Zum zweiten Mal nach 2013 ermittelten die besten deutschen Mastersschwimmer ihre Meister im mittelhessischen Wetzlar. Am "langen" Schwimmwochende traten sechs Masters-Schwimmer des QTSV in der Kreisstadt im Lahn-Dill-Kreis an, während die besten Nachwuchsschwimmer zeitgleich in Braunschweig bei den NDM starteten. Diese Terminüberschneiduung hatte in der Vorbereitung den positiven Effekt, dass fast alle Aktiven der Schwimmabteilung sich ähnlich vorbereiten konnten. Auch die Ergebnisse waren ähnlich. Wie in Braunschweig wurden in Wetzlar nur Saisonbestzeiten erzielt. Hinzu kommt ein neuer Kreisrekord. Insgesamt gab es bei 12 Starts fünf Medaillen, davon einen Meister-Titel.

32. Int. Deutshe Meisterschaften der Masters

 

 

Dieser gelang am Schlusstag Heiko Boknecht. Über 200m Brust gelang ihm in der AK 45 in glänzenden 2:45,01 der Sieg und damit die Deutsche Meisterschaft. Nach einem ausgeglichenem, spannenden Dreikampf, lies er Konkurrenz auf den letzten 50m keine Chance. Bronze sicherte er sich im Wettkampf zuvor mit dem Zielanschlag über 200m Schmetterling (2:33,22). Silber hätten starke 5:20,71 über 400m Lagen bedeutet, doch ein Wendefehler machte ihm einen Strich durch die Rechnung. Bronze gewann auch Christina Tapken. Durch 2:47,50 durfte sie sich erstmals über eine DM-Medaille in ihrer Hauptdisziplin Schmetterling freuen. Ebenfalls Bronze ging an Hartmut Anneken. Er erkämpfte und verdiente sich das Edelmetall durch eine Zeit von 19:41,04 über 1.500m Freistil. Die fünfte und letzte Medaille ging an das gemischte 4*200m Freistil-Quartett des QTSV. Pavel und Isabell Schevzov sowie Christina Tapken und Heiko Boknecht sicherten sich den dritten Platz mit neuem Kreisrekord von 9:35,13 gegen die Hessen vom SCW Eschborn sowie Zehlendorf 88 aus Berlin. Darmstadt, Hannover und Paderborn hatten deutlich das Nachsehen.

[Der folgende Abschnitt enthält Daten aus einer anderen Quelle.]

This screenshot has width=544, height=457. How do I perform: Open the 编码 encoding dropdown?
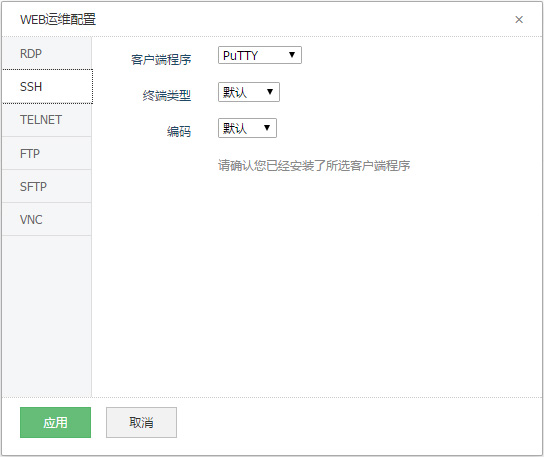pos(247,128)
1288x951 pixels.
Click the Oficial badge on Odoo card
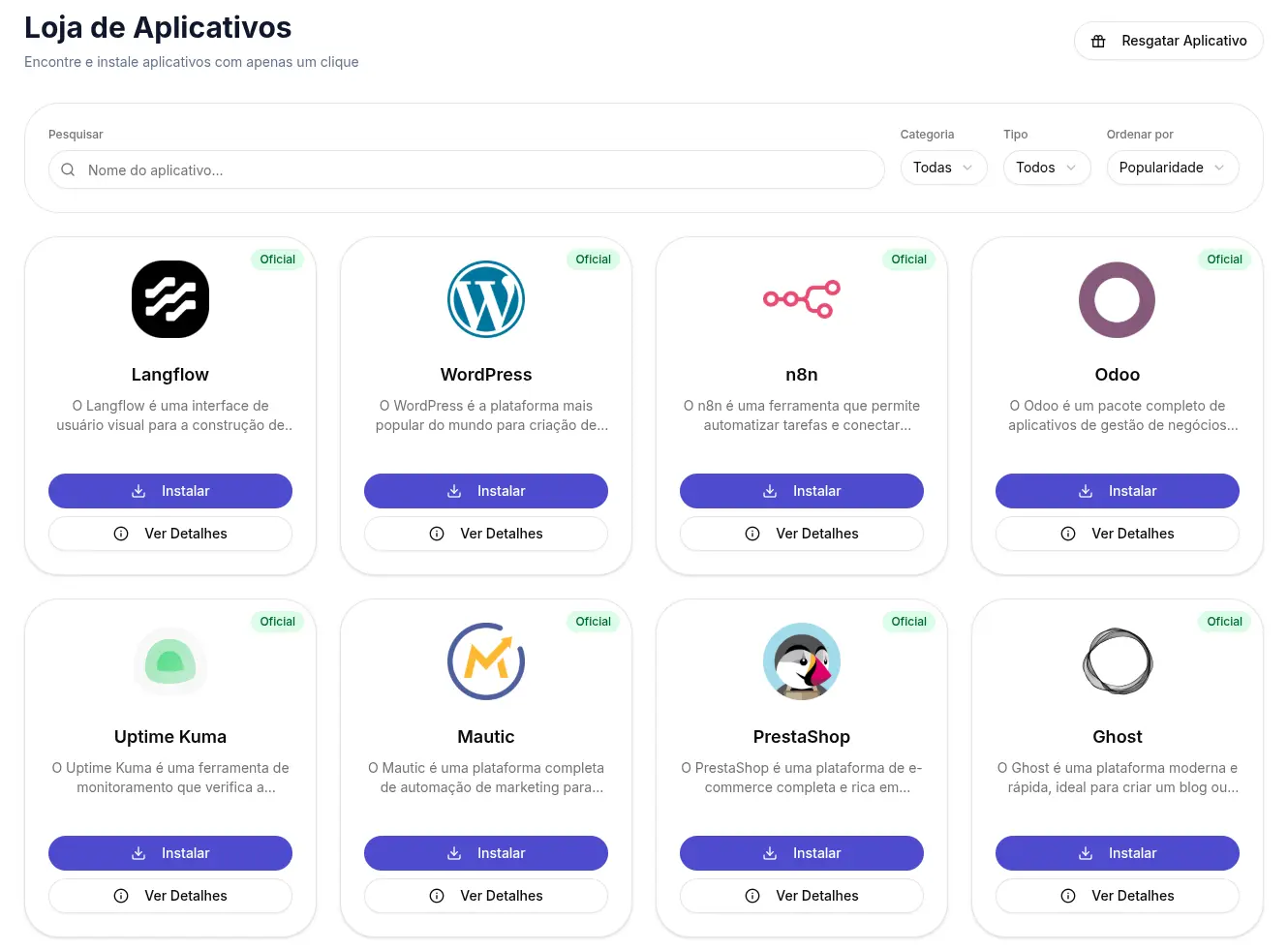tap(1224, 260)
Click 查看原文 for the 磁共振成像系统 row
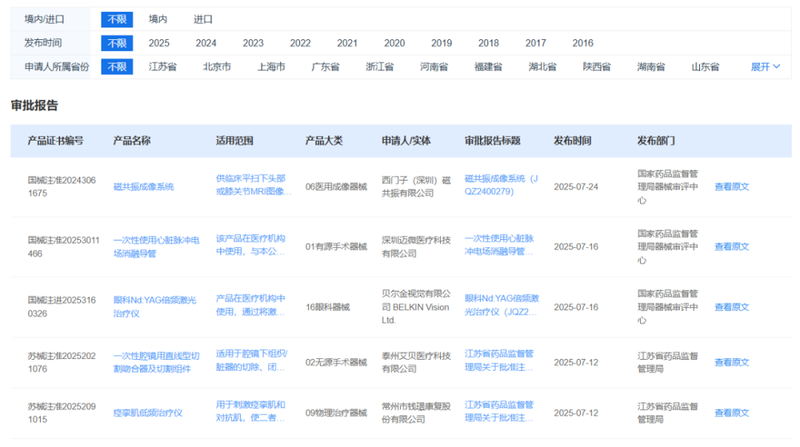Screen dimensions: 800x447 coord(731,187)
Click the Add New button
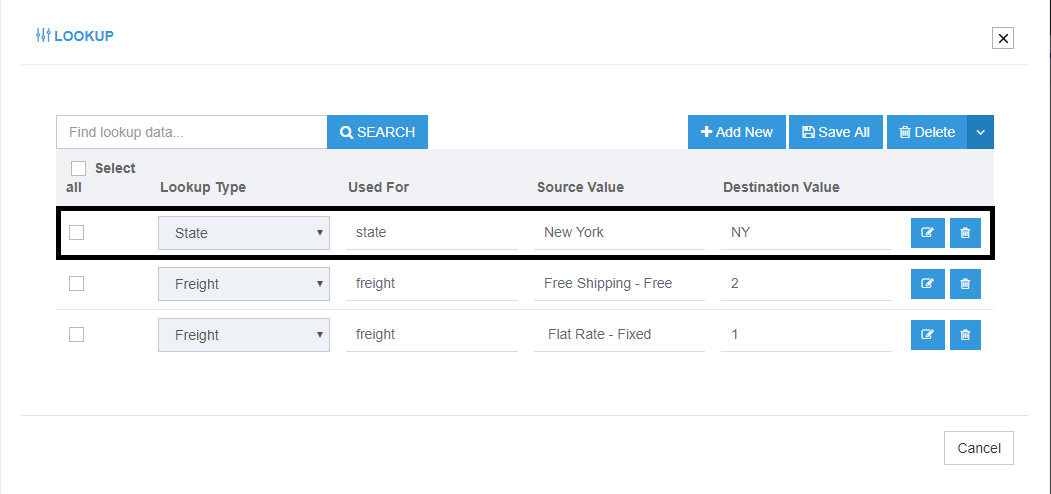Screen dimensions: 1051x494 click(737, 132)
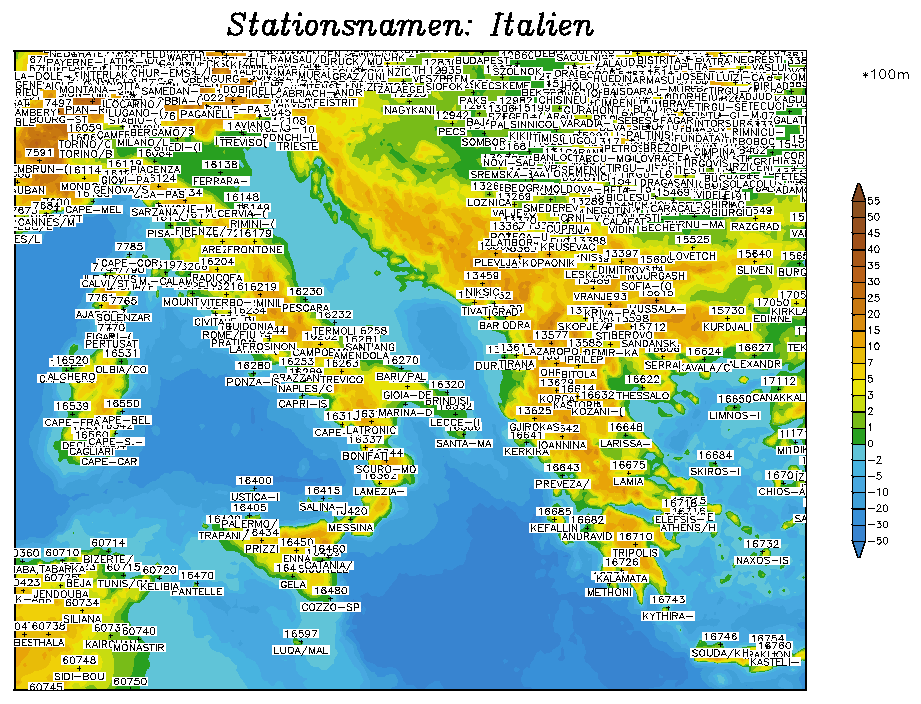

32. Int. Deutshe Meisterschaften der Masters

Bedingt durch das Kurztrainingslager in Bremerhaven fiel allen QTSVern die Umstellung auf die 50m Bahn nicht so schwer und der Rhythmus war schnell gefunden. Dies zeigte sich neben den genannten Zeiten u.a. in den guten 400m Freistil-Leistungen von Isa (5:22,10/Rang 5) und Pavel (5:00,14/Rang 7). Auch Hartmut konnte bei seinem zweiten Start (800m Freistil/10:21,43/Rang 4) durchaus zufrieden. In der AK 70 steuerte Winfried Reumann als ältester QTSV einen sechsten Rang in 4:07,82 über 200m Brust hinzu.

Am Start im Europabad Wetzlar waren 236 Vereine aus Deutschland, Österreich, der Schweiz und Schottland  Die 627 Teilnehmern absolvierten an drei Tagen 1.120 Starts.